Humanization of the antigen-recognition domain does not impinge on the antigen-binding, cytokine secretion, and antitumor reactivity of humanized nanobody-based CD19-redirected CAR-T cells

Abstract

Abstract Background The immunogenicity of the antigen-recognition domains of chimeric antigen receptor (CAR)-T cells leads to immune responses that may compromise the antitumor effects of the adoptively transferred T cells. Herein, we attempt to humanize a CD19-specific VHH (named H85) using in silico techniques and investigate the impact of antigen-recognition domain humanization on CAR expression and density, cytokine secretion, and cytolytic reactivity of CAR-T cells based on the humanized VHH. Methods H85 was humanized (named HuH85), and then HuH85 was compared with H85 in terms of conformational structure, physicochemical properties, antigenicity and immunogenicity, solubility, flexibility, stability, and CD19-binding capacity using in silico techniques.
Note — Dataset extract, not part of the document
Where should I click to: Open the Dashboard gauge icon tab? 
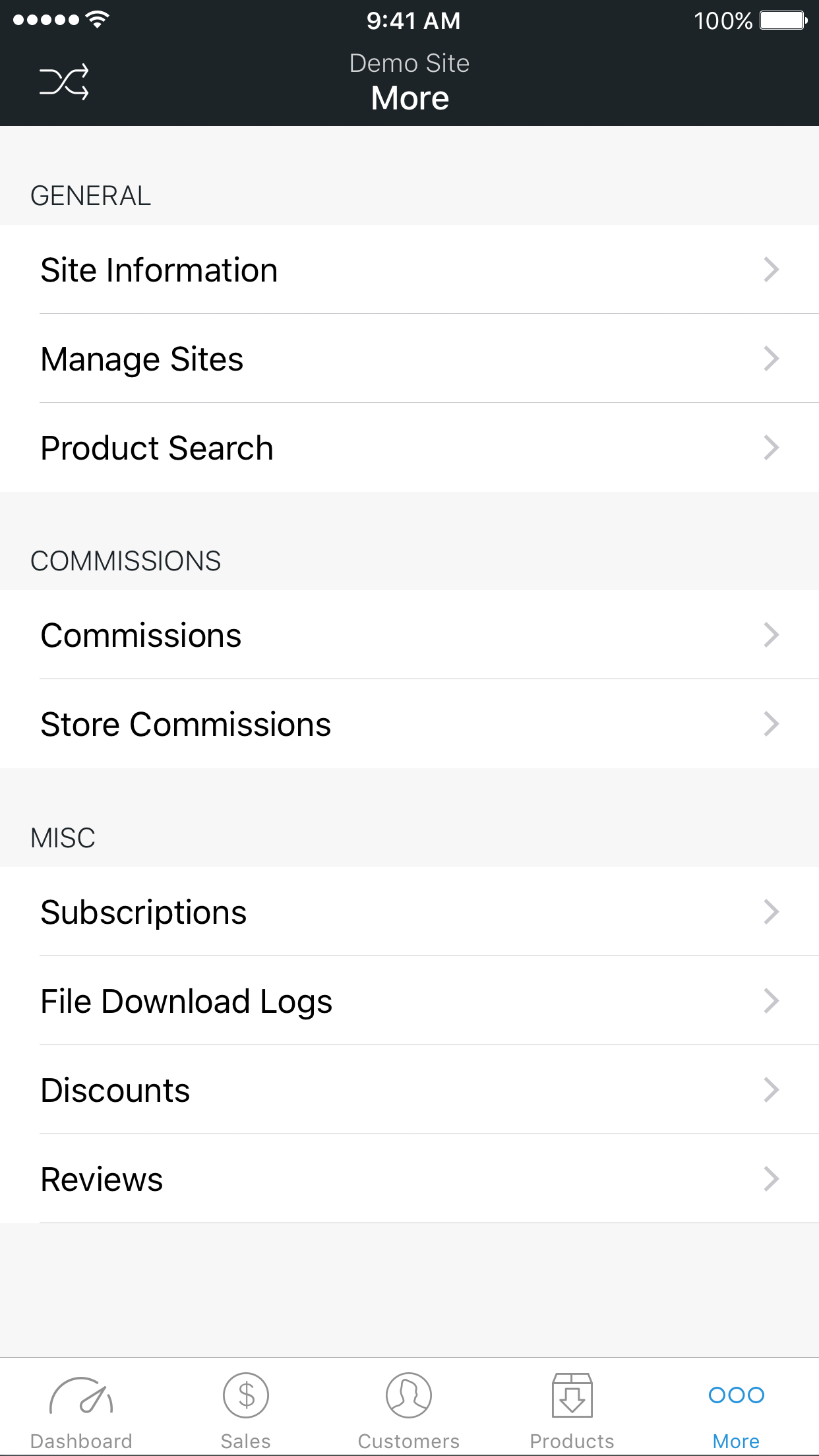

Next, H85CAR-T cells and HuH85CAR-T cells were developed and CAR expression and surface density were assessed via flow cytometry. Ultimately, the antitumor reactivity and secreted levels of IFN-γ, IL-2, and TNF-α were assessed following the co-cultivation of the CAR-T cells with Ramos, Namalwa, and K562 cells. Results In silico findings demonstrated no negative impacts on HuH85 as a result of humanization. Ultimately, H85CAR and HuH85CAR could be surface-expressed on transduced T cells at comparable levels as assessed via mean fluorescence intensity. Moreover, H85CAR-T cells and HuH85CAR-T cells mediated comparable antitumor effects against Ramos and Namalwa cells and secreted comparable levels of IFN-γ, IL-2, and TNF-α following co-cultivation. Conclusion HuH85 can be used to develop immunotherapeutics against CD19-associated hematologic malignancies. Moreover, HuH85CAR-T cells must be further investigated in vitro and in preclinical xenograft models of CD19+ leukemias and lymphomas before advancing into clinical trials.